Putting deficits in perspective

Frank Boosman of Pseudorandom felt that the “record deficit” chart I reprinted from Reuters earlier this week was misleading, in that it did not put the deficit figures into context as a percentage of GDP (which most economists feel is a more meaningful way of measuring deficits than in terms of absolute dollars). I would tend to agree with that.
A lively discussion followed in my comments section.
Frank pointed out that “[a] chart of deficit growth as a percentage of GDP would be far more useful,” and I replied by saying, “I invite you to create such a chart and edify us. I think even if you plot these graphs on a logarithmic scale it’s still clear when the numbers are in the black and when they are in the red.”
Frank asked, “If I do create such a chart, drawn from the same CBO data as the Reuters chart, and place it on my blog, will you blog it here to provide both sides of the story? [By the way, I’m not a supporter of the current administration. My only motivation in this is to avoid misleading statistics.]”
I replied, “Sure, of course. I never turn down free content!”
Unable to find a ready-made chart of this data, Frank used the raw data provided by the Congressional Budget Office to prepare the chart. (He used CBO historical data as well as CBO projections.)
As promised, I’m running a copy of his chart here. I’ve squished it a bit to fit my column-width, but the image is itself a link to the full-size image, which should be easier on the eyes:
scrunched deficit/GDP chart
As Frank explains (I am largely plagiarizing his blog entry), “The point here is not that President Bush isn’t running deficits (he is), nor that budget deficits aren’t a bad thing (I happen to believe they are). The point is that this chart looks quite different from the Reuters chart. Both are accurate, but the GDP-based chart is more useful and relevant.”
So, who holds the record for largest deficits as a percentage of GDP? Why the sainted Franklin Delano Roosevelt, that’s who (again, quoting Frank):

An Office of Management and Budget file that can be found here (PDF, 2.25 MB) contains GDP-based budget data going back to 1930. I didn’t take the time to chart it as well, but I found it interesting that during the Depression years 1932-1936, President Roosevelt ran deficits in the range of 4.0 to 5.9 percent of GDP, and during the war years 1942-1945, he ran deficits in the range of 14.2 to 30.3 percent of GDP.

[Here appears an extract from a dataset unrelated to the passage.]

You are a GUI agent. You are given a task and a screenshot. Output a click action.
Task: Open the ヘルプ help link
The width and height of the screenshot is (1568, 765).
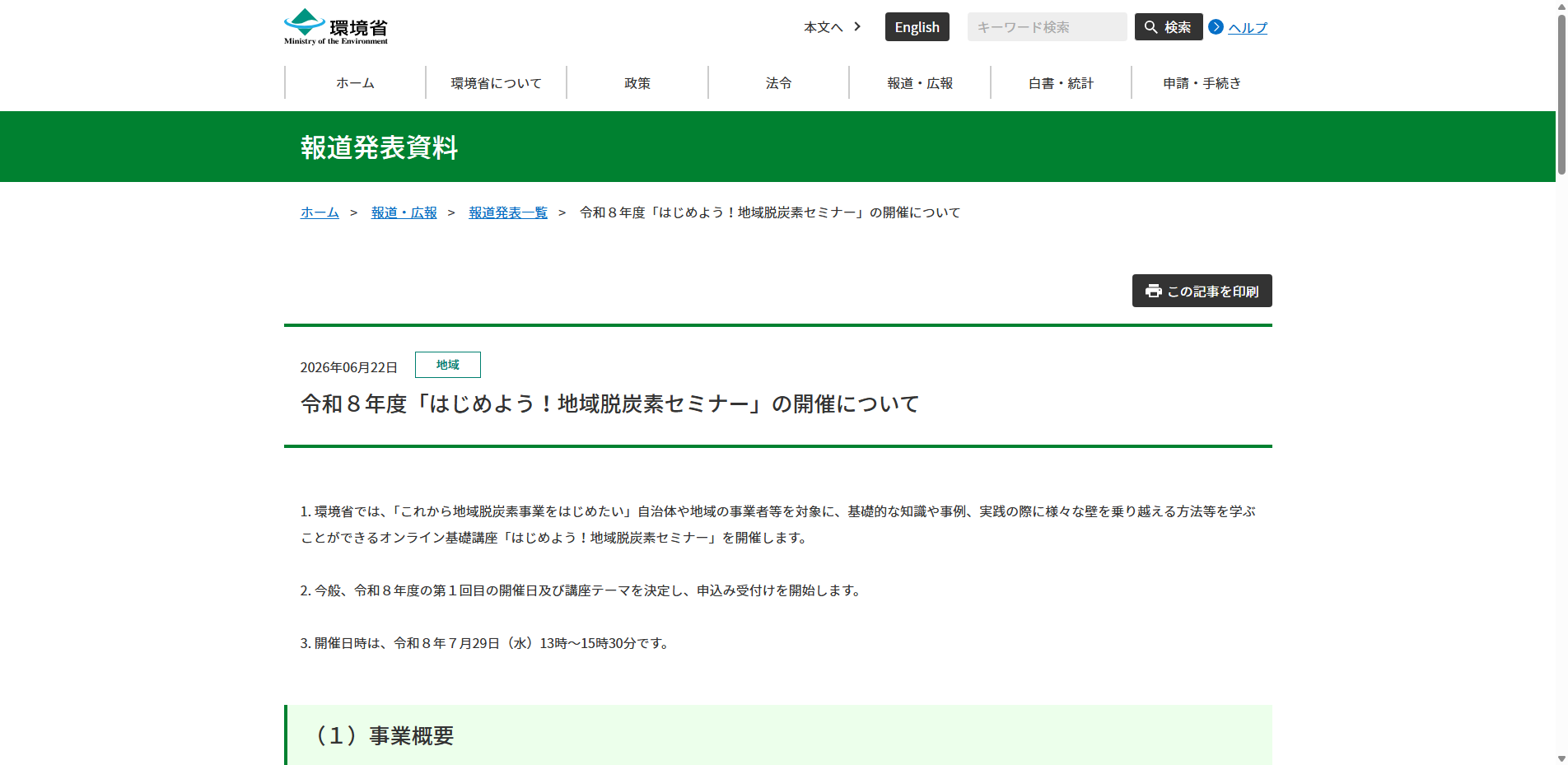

His final comment, “Though I agree neither with President Bush’s specific tax-cutting plans nor his plans for real increases in military spending, I can see why he and his economic team believe their projected budget deficits to be reasonable. From their viewpoint, they’re fighting two wars (against terror and Iraq) while suffering through a serious economic slowdown, making the deficits justifiable when viewed in a historical context. I disagree with this, but I understand it.”
I’d like to point out that no costs for the anticipated war in Iraq are included in the projected deficit figures, nor are the expected costs of reforming the alternative minimum tax, but quibble as I might, I think Frank has done us all a service by rolling up his sleeves and plotting this data. Thanks!